Josiane aparece em nosso estúdio virtual para uma entrevista, através de seu celular. E não é o caso de que ela fale alto, como ela mesma afirma, mas sim porque o que ela diz preenche com tanta profundidade o ambiente, que àqueles que ali, como nós, se encontram, não há reação mais adequada do que calar-se em admiração. São proposições honestas. São doses de verdades profundas que atraem a atenção de todos e não o tom da sua voz.
“o respeito pelos entes queridos dos outros, os cuidados despendidos num laboratório de tanatopraxia, são a maior expressão de algo que não vem somente da ética profissional, mas sim da nobreza dessa tanatopraxista.”

A tanatopraxia era, antes de Josi, um ofício sem reconhecimento e podemos imaginar os motivos. Era uma prática oculta pela sua natureza. Eram profissionais com os quais só teríamos contato nos momentos mais dolorosos de nossas vidas. Contudo, o respeito pelos entes queridos dos outros, os cuidados despendidos num laboratório de tanatopraxia, são a maior expressão de algo que não vem somente da ética profissional, mas sim da nobreza dessa tanatopraxista. O porque de um cuidar tão bem de algo que já não tem mais vida, após Josiane passa a ser o cuidar de alguém que já foi o amor da vida de outro.

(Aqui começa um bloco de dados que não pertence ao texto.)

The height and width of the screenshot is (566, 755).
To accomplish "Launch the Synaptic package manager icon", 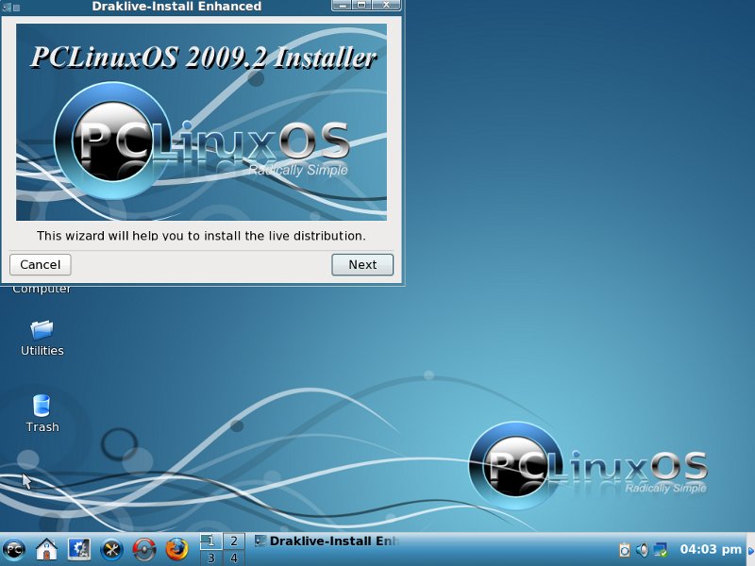I will (x=143, y=549).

E assim, num mundo onde é generalizado o desprezo pela própria vida alheia; num mundo onde, com naturalidade, passamos por cima pessoas que não tem o mínimo para sua sobrevivência, largadas em nossas esquinas; num mundo onde mesmo os que são pagos para cuidar das nossas vidas, muitas vezes nos tratam como objetos; o cuidado com aqueles que “não podem se defender” porque já não estão vivos, é uma lição de moralidade que não deveria ser a exceção, jamais, mas sim a regra, sob pena de gozarmos de uma existência vazia. Sendo assim, a questão que devemos nos colocar não seria se o desprezo que aparentemente ostentamos pela morte, no final das contas, não seria o reflexo do quanto tornamos indesejável as nossas próprias vidas?